The case remained open, but it would not be solved until 2004, when funds were approved to hire a retired investigator, Bill Shackford, to work on the case. He started with Melanie, who in 2004 was the married mother of five and living in Idaho.

On July 14, 2004, she sat in a sheriff’s interrogation room with investigators from New Hampshire to tell what happened that Saturday in 1985.

Her story was that back in high school, she’d told Eric about her stepfather’s abuse when she was a child. An earnest, sincere teenager, sixteen-year-old Eric felt bad that no one had protected the girl and took it upon himself to do what it took. A chivalrous knight wanted to get justice for all the wrongs done to Melanie.

The Danny Paquette murder

Melanie and Eric drove from Hopkinton to Hooksett. She directed Eric to a dirt road that ran behind the house where she and her family had once lived. In the back seat of the Volkswagen was a Ruger 77 rifle. Holding the rifle, Eric, an experienced hunter, got out of the car, squatted in the treeline across the field behind the house, and watched Danny Paquette at work on the tractor. With two other men walking around the area, it was important for Eric to pick the correct target.

Only thirty-two inches of the man was exposed in the cutout of the seat and control area. From three hundred yards away, Eric aimed at the approximate middle of that open target : seventeen and one-half inches from the top of the man’s head. That also happened to be where the heart was. p.216, Our Little Secret:The True Story of a Teenager Killer and the Silence of a Small New England Town,

Eric made the shot. He and Melanie ran from the scene, jumped into Eric’s car, and drove away as sirens blared in the distance, on their way to the Paquette place.

The arrest

With Melanie’s testimony, the New Hampshire investigators could now solve the case.

On Dec. 14, 2005, Eric Windhurst, still living in Hooksett, was arrested for the murder of Danny Paquette.

Eric had stayed in town and became an expert carpenter. He would later say the murder changed the trajectory of his life, which, though blameless, had not lived up to his early promise.

He even admitted to his circle of close friends that he had shot Danny Paquette. His family knew; he’d used his father’s gun in the crime. But the town had kept his secret; no one spoke up. Two anonymous letters were sent to the police, and the case was featured on a TV show, but it remained unsolved.

The trial of Danny Paquette murder

The judge was Robert Lynn, and the trial was scheduled for August 28, 2006. Eric pleaded guilty to second-degree murder. He was sentenced to fifteen to thirty-six years with the chance of parole.

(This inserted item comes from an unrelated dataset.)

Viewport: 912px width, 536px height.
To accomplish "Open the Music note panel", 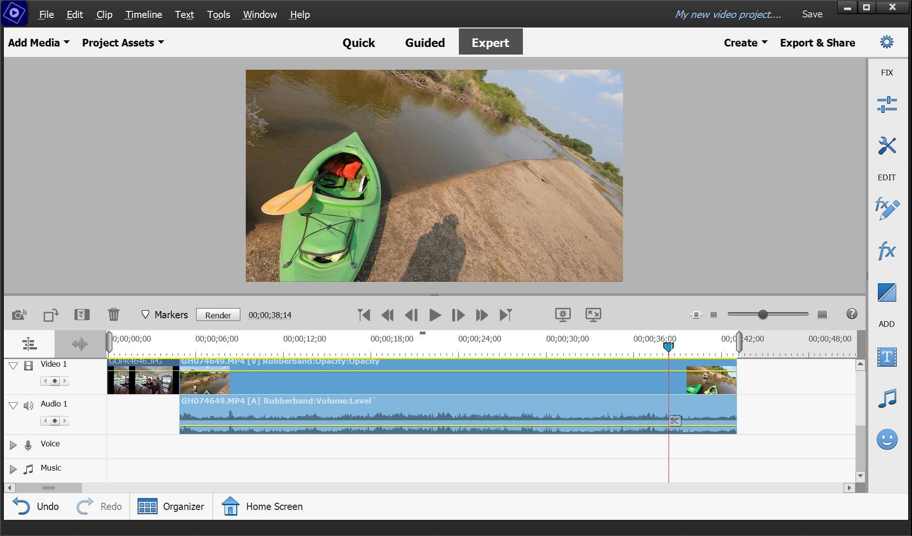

Melanie testified against Eric but insisted she did not ask him to kill her stepfather, nor did she assist him that morning by pointing Danny out to him. But the judge didn’t believe her story saying, it was too much to ask him to accept. Melanie was sentenced to three to six years in prison.

The town’s long-held secret was out, no longer a secret.

Questions

Was justice done? Was Danny Paquette a child molester who deserved to die? Or were those false charges brought against him during an ugly divorce? Had the New Hampshire justice system been intentionally stalled for so many years? Both claims were made by Victor Paquette, Danny’s brother and staunchest defender.

Those questions would not be answered even after Melanie Paquette Cooper and Eric Wyndhurst served their sentences.